Genetic engineering outcomes are inherently unpredictable. Credible scientists have proven that genetically altered DNA can be horizontally transmitted—say, from your food to your gut bacteria.
And while millions of people worry about what scientists are doing with GMOs in laboratories, a new angle has emerged: do-it-yourself “scientists” bioengineering in their basement. They’re using a kit that can be purchased online for less than $200. It’s called CRISPER (Clustered Regularly Interspersed Short Palindromic Repeat), and it exploits an ancient doorway where DNA defends itself against foreign DNA. This stretch of DNA is like a DNA immune system—it destroys potential DNA invaders. The kit circumvents the ancient firewall, allowing foreign DNA to be inserted into the genome. Anybody who wants to can do their own genetic experiments on bacteria and yeast. No lab, no license, no education, no government oversight.
Scientists don’t know how or why CRISPR works. Most don’t care. “People just don’t have the time to characterize some of the very basic parameters of the system,” according to Bo Huang, a biophysicist at the University of California, San Francisco. “There is a mentality that as long as it works, we don’t have to understand how or why it works.” And while the safety of the gene-altering kit isn’t remotely proven, its potential for major catastrophe is. Researchers who used CRISPR to create a breathable lung cancer virus for mice admit that a tweak or two could turn it into a breathable lung-cancer virus for humans.

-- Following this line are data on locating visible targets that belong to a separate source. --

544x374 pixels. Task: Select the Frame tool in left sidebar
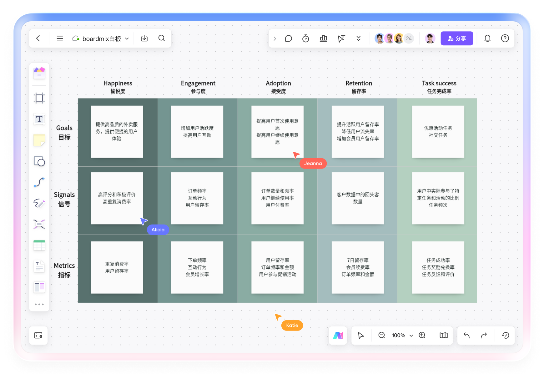(39, 98)
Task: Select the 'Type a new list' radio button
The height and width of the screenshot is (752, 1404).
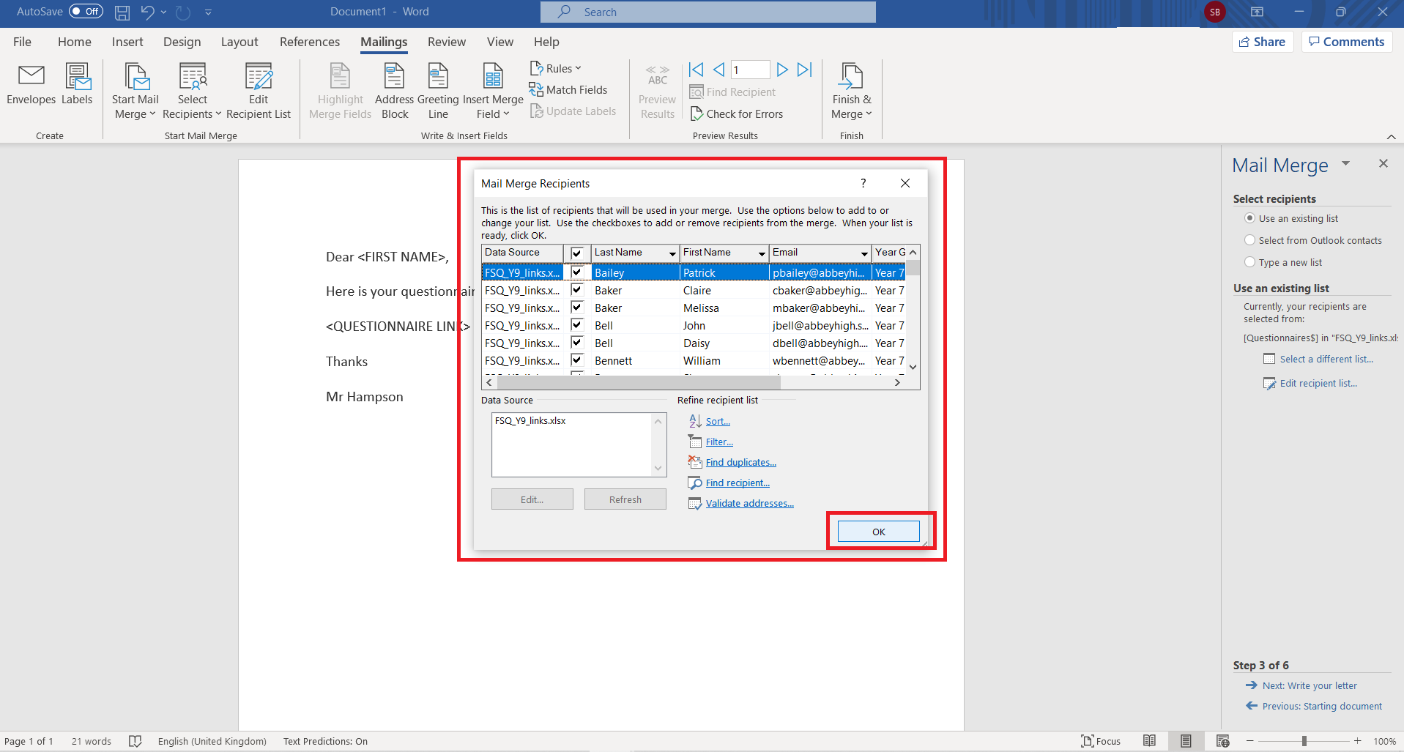Action: click(x=1250, y=262)
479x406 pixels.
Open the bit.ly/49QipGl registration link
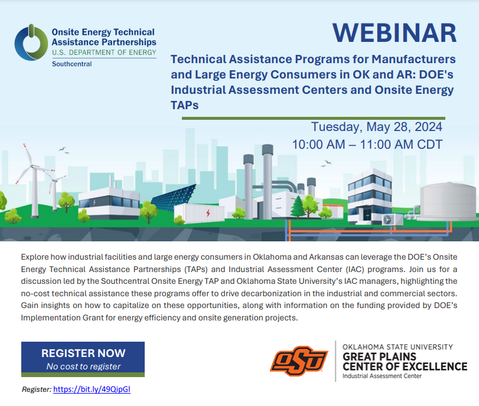tap(96, 389)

At least twenty separate published studies predicted that CRISPR could be used to “repair” bad genes in humans. So when scientists geared up to fix the gene that causes a disease known as β-thalassemia in a human embryo, things looked good to go. Things didn’t go as predicted, however. CRISPR hit the right gene only 52% of the time. Of the twenty-eight correct hits, CRISPR repaired the gene only four times. Seven of the hits repaired the bad gene back to its original mutated state, and CRISPR caused multiple new mutations. Of their research, the scientists said, “Further investigation of the molecular mechanisms of CRISPR/Cas9-mediated gene editing in human model is sorely needed.”
Is genetic modification more predictable in plants? Five years after he helped genetically modify “golden rice,” scientist Peter Beyer asked, “Why is golden rice golden (yellow) instead of red?” He was asking because he’d helped engineer the rice to make lycopene, a red carotenoid, and it was making beta-carotene, a yellow carotenoid. (See below for more on golden rice’s failed promises.)

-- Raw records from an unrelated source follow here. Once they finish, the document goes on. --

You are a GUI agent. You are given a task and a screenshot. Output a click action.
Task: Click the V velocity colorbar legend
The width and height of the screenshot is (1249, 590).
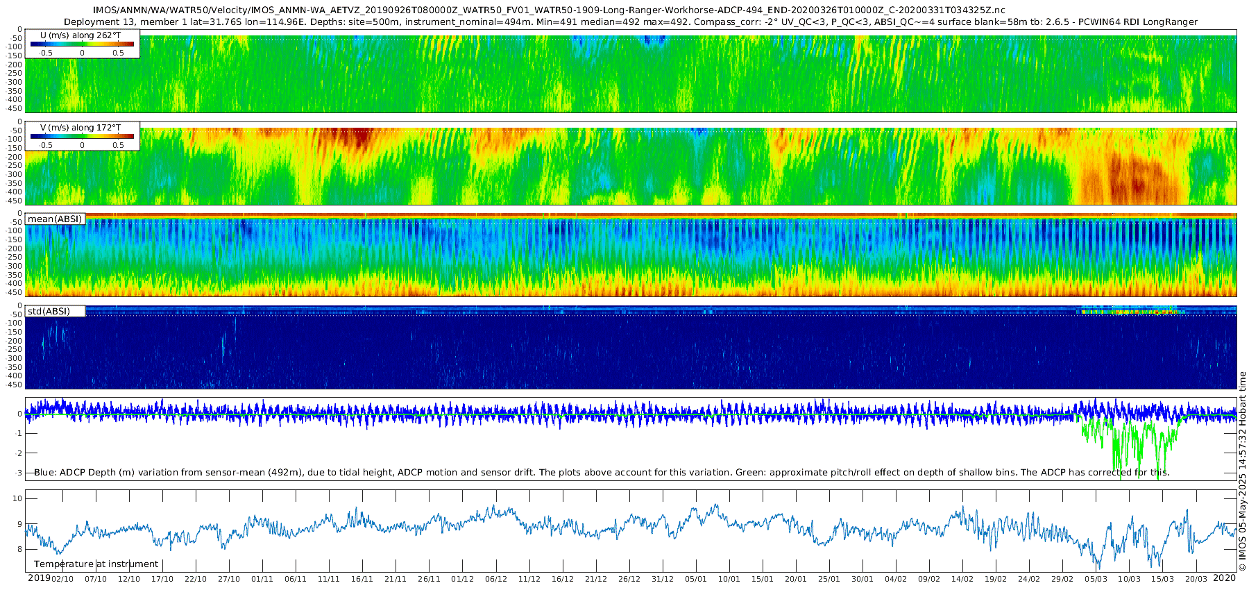(x=82, y=136)
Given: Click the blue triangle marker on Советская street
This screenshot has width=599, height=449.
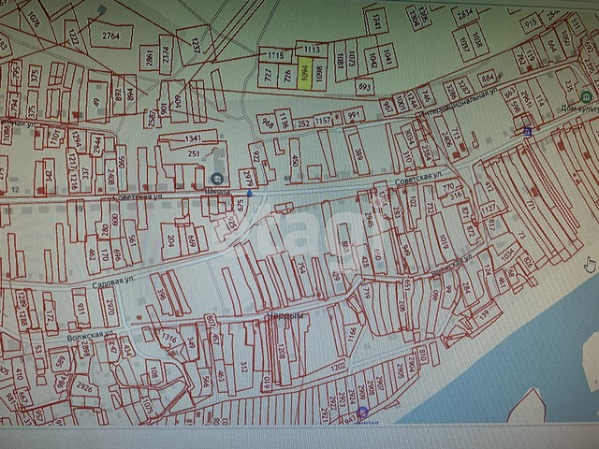Looking at the screenshot, I should pos(249,191).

One of the problems with GM is that altering a gene has global effects. When genes are altered in one area, other areas are affected. Supporters of GM explain it away by saying that genes naturally “jump around.” Geneticists would be very surprised to hear this since they see genes in humans that haven’t changed in hundreds of millions of years. Humans possess genes for hormones that were in worms 500 million years ago. They have not “jumped”.

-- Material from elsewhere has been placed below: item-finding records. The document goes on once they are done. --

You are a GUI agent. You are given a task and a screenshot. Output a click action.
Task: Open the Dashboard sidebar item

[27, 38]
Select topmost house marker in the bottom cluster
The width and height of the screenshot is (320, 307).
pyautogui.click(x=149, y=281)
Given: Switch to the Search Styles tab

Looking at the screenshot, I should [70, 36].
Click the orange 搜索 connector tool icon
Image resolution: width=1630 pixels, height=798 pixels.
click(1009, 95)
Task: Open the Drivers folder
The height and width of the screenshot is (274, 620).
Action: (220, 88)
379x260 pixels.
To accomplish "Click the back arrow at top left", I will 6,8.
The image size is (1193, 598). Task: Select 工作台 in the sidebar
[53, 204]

The number of genes for nuclear receptor proteins in humans, mice, rats, dolphins, chickens, ducks, turtles, and frogs are virtually identical. The difference between the core genes of one person and the next is virtually undetectable (0.1% difference at most). Genetic variation occurs in the code between genes and in single nucleotides within genes. But genes themselves do not jump around.